Rebobinei fitas de VHS e fitas K7 como tecnologias de ponta.
Ouvi CD, vi chegarem os primeiros DVDs, caríssimos! Coisa de rico!
Ouvi o modem chiando nas madrugadas, para não pagarmos muitos pulsos telefônicos.
Vi os primeiros Nokia "tijolões" analógicos, que só funcionavam no meio da rua.
Vi o câmbio automático ser implementado.
Depois, surgiram os "total flex".
Agora vejo foguetes dando ré e carros que andam sem motorista.
Se naqueles 70's, no Sertão pernambucano, algum visitante interdimensional tivesse cruzado o caminho daquela menininha que atravessava a cidade a pé, sozinha, pra estudar no Japiassu, e tivesse falado pra ela sobre essas coisas... Ah!
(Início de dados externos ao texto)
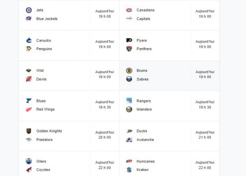Click the Penguins team logo

tap(28, 49)
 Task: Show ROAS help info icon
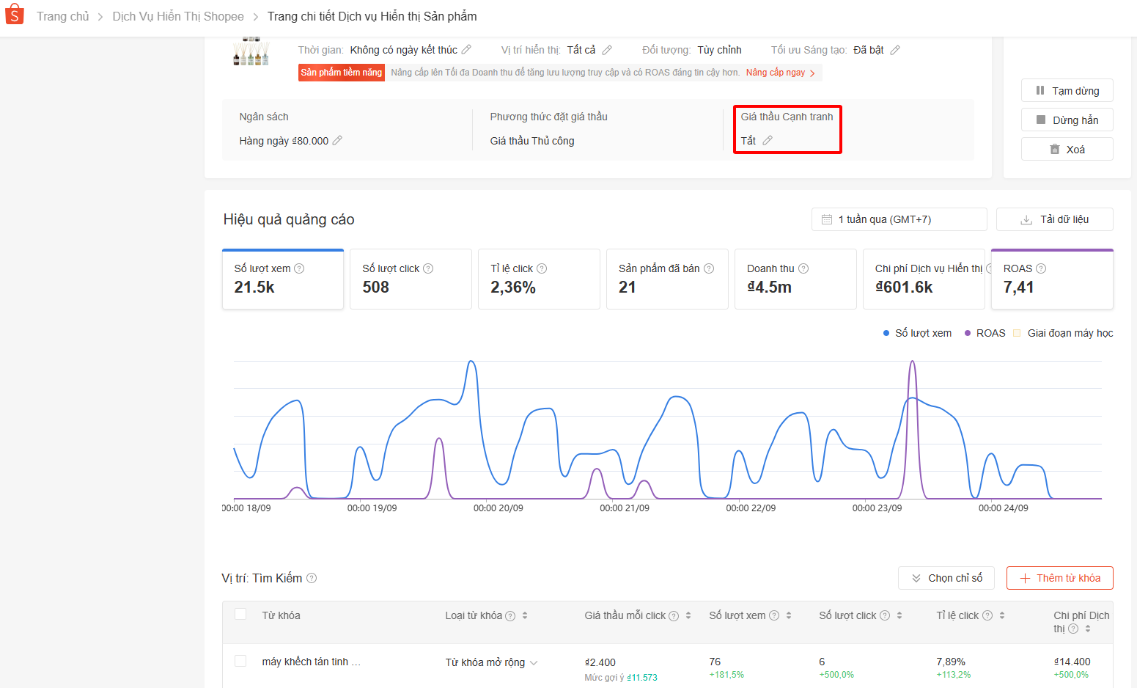(1041, 268)
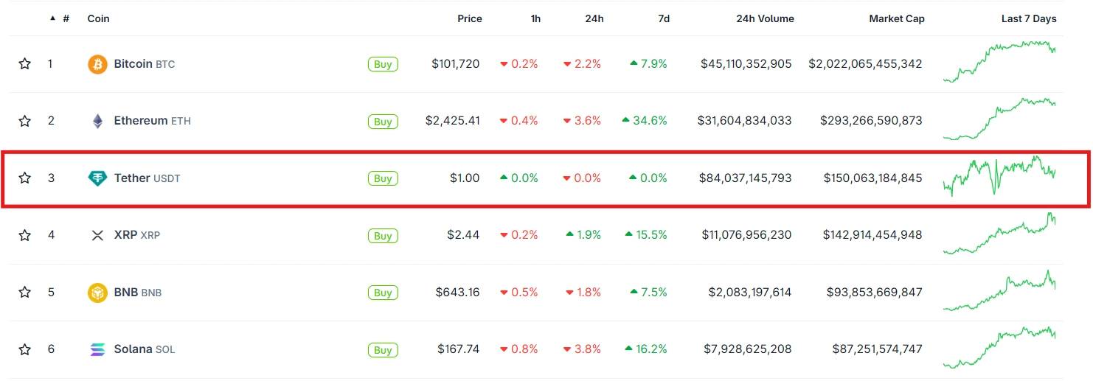Sort table by Market Cap header
The width and height of the screenshot is (1093, 381).
tap(897, 18)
Ela, certamente, contaria em casa que encontrou um louco no caminho da escola e ele falou um tanto de bobagens sem nenhum sentido, coisas que jamais aconteceriam de verdade.
E todos ririam dele e de tudo aquilo que ele lhe contara, como se delírio fosse.
O mundo não gira. Ele dá umas cambalhotas de acrobata, uns loopings de montanha-russa e uns chacoalhos de caminhão desgovernado, de vez em quando!
Em 50 anos eu já visitei tantas eras, que fico a pensar se não se passaram algumas dúzias de séculos, enquanto eu lia Orígenes Lessa em cima da laje da Saldanha da Gama, 144.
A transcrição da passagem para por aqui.